Barınma İhtiyacının Özelleştirilmesi ve İklim Değişikliği
“Yerinden edilen insanlar daha da yoksullaştı, açılan davalar sürerken dönüşüme karşı çıkanlara karşı “kamulaştırma” uygulandı ve yerlerinden edildiler… Ülkenin tarihi, kültürel ve doğal zenginlikleri yok edildi, okullar ve hastaneler, kamusal alanlar, sinemalar, sahiller, yaylalar, parklar ve yeşil alanlar ranta açılarak kamunun elinden alınarak özelleştirildi.”
Hacer Foggo Askıda Hayatlar kitabında, Sulukule Mahallesi özelinde kentsel dönüşüm görünümlü mülkiyetin el değiştirmesini ve derin yoksulluk gerçekliğini etkili biçimde anlatıyor.
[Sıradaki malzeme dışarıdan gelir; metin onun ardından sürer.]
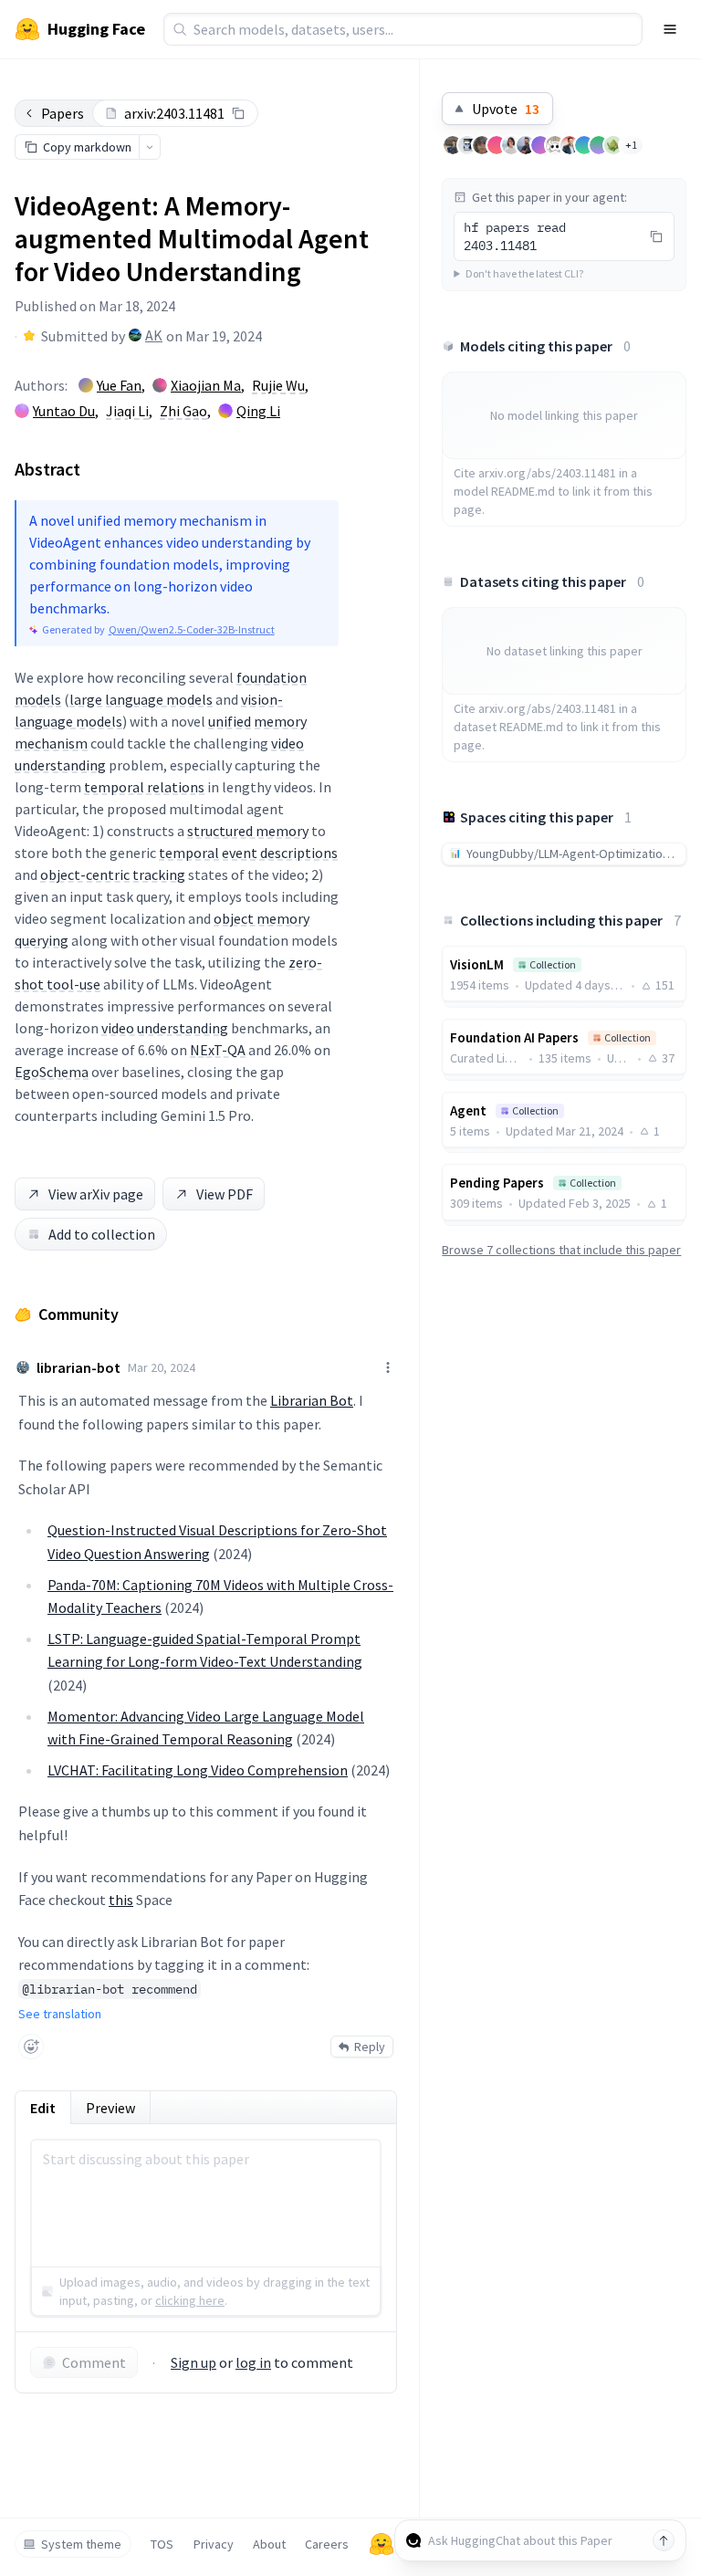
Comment (94, 2362)
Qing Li (258, 411)
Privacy (214, 2544)
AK (153, 335)
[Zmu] (540, 145)
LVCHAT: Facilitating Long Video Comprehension (197, 1770)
Kentsel Dönüşüm ve özelleştirme adıyla sermayeye transfer edilen bu alanlar korkunç imar artışları, beton asfalt kırması ticari peyzajlarıyla aynı zamanda doğadan ve bizden çalınan alanlardır.
Momentum Gençlik Ağı Derneği gençlerinin iklim ve enerji uzmanı Önder Algedik mentorluğunda yoğun ve yorucu çabalılarıyla hazırladıkları ve Bursa Nilüfer’de 19 Kasım 2022 tarihinde Nilüfer Kent Konseyi Gençlik Meclisinin ev sahipliğinde gerçekleşen Türkiye’nin İklim Politikaları İçin Öneriler Çalıştayın’da sundukları raporları değerlendirmeye devam edelim.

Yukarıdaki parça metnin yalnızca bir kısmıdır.